» Required actions:
1) Do the following statements agree with the passage on whether birds evolved from dinosaurs? Answer yes or no for each and quote the deciding words of the text.
(a) In ornithischians, the canaliculi take meandering routes.
(b) The researchers sampled about 550 cross sections of bone.
(c) The students spent some 3,000 hours on the work over two years.
2) From the passage on whether birds evolved from dinosaurs, reproduce word for word the part starting with "Their findings are" and going on through "in modern mammals.)".

» Passage shown:
● ● ● ● ●

Did birds evolve from dinosaurs? That popular notion came under assault recently with the discovery of fossil evidence of a feathered reptile that pre-dates birds. But recent findings by John Rensberger and a Japanese colleague once again suggest a dinosaur-bird connection.
Rensberger, UW professor of geological sciences and curator of vertebrate paleontology at the Burke Museum, and Mahito Watabe of the Hayashibara Museum of Natural Sciences in Okayama, Japan, have found similarities in bone structure suggesting that birds did, in fact, evolve from a group of dinosaurs called coelurosaurs.
Their findings are based on the study of bone canaliculi—submicron-sized channels that connect bone cells and blood vessels within the bone. In coelurosaurs, the canaliculi take circuitous, meandering routes as they make connections between the bone cells and nutrient sources. That same pattern today is found only among birds. (In contrast, the canaliculi in ornithischians—another group of dinosaurs—take very direct and parallel routes, a structure similar to that in modern mammals.)
Rensberger and Watabe’s research also sheds light on another controversy—whether dinosaurs had high metabolic rates like modern birds. The researchers found evidence that bundles of collagen fibers, which bind bone minerals together in much the same way that rebar binds concrete, have an irregular structure in both birds and coelurosaurs. The layers are thicker in some places and much thinner in others, and often they disappear completely before reforming.
This research doesn’t necessarily prove that birds had to derive from dinosaurs but, at least from the data we’ve seen, that appears to be a logical conclusion.
In modern vertebrates, this type of irregular structure only occurs in bone that forms very rapidly, as it does in birds. In mammals, such bone formation happens only at young ages or in healing bone breaks, times when bone growth rates are highest. “Right now, the thing that is closest to what we see in the bones of birds is in the bones of coelurosaurs,” says Rensberger.
Rensberger and Watabe made their comparisons using fossilized dinosaur bones collected from the Gobi Desert in China and from the Hell Creek geological formation in Montana. They sampled about 550 cross sections of bone, ground to a few microns thick and viewed through a microscope. Most of the cross sections were prepared by 35 students in a series of undergraduate research courses, who took 10 or more samples from each major bone collected from each species. The students, selected from among the top students in a course on dinosaurs that Rensberger teaches, spent some 3,000 hours on the work over three years.
The sheer volume of samples allowed the researchers to understand the variability among species, making it easier to draw conclusions through comparisons between species, Rensberger says. That was particularly important in making the observations of the differences in canaliculi and fiber bundles, since the information describing those structures in most vertebrates, and especially dinosaurs, has been limited.
“This research doesn’t necessarily prove that birds had to derive from dinosaurs,” Rensberger adds, “but, at least from the data we’ve seen, that appears to be a logical conclusion.”

● ● ● ● ●

» Dataset records:
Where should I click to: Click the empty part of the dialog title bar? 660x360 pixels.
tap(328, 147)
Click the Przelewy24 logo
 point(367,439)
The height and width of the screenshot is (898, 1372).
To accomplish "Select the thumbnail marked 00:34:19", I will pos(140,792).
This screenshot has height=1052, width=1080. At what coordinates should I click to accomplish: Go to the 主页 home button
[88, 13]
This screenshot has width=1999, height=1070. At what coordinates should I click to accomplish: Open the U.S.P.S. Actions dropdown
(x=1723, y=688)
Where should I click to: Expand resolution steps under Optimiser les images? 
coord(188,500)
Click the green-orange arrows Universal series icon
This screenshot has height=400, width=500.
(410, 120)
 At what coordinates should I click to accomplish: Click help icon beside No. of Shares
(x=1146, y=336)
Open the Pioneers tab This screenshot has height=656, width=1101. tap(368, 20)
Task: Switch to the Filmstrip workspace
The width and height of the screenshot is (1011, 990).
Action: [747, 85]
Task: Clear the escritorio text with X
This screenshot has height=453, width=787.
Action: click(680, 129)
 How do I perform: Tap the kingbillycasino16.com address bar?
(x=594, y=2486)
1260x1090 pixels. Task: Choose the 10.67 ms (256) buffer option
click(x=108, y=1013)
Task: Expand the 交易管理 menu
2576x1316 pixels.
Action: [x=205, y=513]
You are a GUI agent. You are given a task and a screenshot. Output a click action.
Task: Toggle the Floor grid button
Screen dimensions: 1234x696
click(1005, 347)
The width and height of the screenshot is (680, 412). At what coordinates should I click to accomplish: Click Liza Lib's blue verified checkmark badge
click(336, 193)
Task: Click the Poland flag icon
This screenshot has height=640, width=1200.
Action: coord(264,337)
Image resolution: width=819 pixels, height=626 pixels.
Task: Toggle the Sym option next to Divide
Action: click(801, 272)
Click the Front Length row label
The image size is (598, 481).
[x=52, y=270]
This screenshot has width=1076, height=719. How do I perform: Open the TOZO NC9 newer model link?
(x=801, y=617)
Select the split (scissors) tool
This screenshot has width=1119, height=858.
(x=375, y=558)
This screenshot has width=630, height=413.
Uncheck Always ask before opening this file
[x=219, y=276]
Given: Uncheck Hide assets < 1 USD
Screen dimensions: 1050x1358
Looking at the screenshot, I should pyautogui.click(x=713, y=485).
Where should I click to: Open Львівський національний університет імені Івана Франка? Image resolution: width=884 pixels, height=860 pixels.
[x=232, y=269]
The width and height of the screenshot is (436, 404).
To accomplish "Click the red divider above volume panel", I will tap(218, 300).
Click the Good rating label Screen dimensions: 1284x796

● ● ● ● ●

» Answer list:
1)
(a) No: "the canaliculi in ornithischians—another group of dinosaurs—take very direct and parallel routes"
(b) Yes: "They sampled about 550 cross sections of bone"
(c) No: "spent some 3,000 hours on the work over three years"

2)
Their findings are based on the study of bone canaliculi—submicron-sized channels that connect bone cells and blood vessels within the bone. In coelurosaurs, the canaliculi take circuitous, meandering routes as they make connections between the bone cells and nutrient sources. That same pattern today is found only among birds. (In contrast, the canaliculi in ornithischians—another group of dinosaurs—take very direct and parallel routes, a structure similar to that in modern mammals.)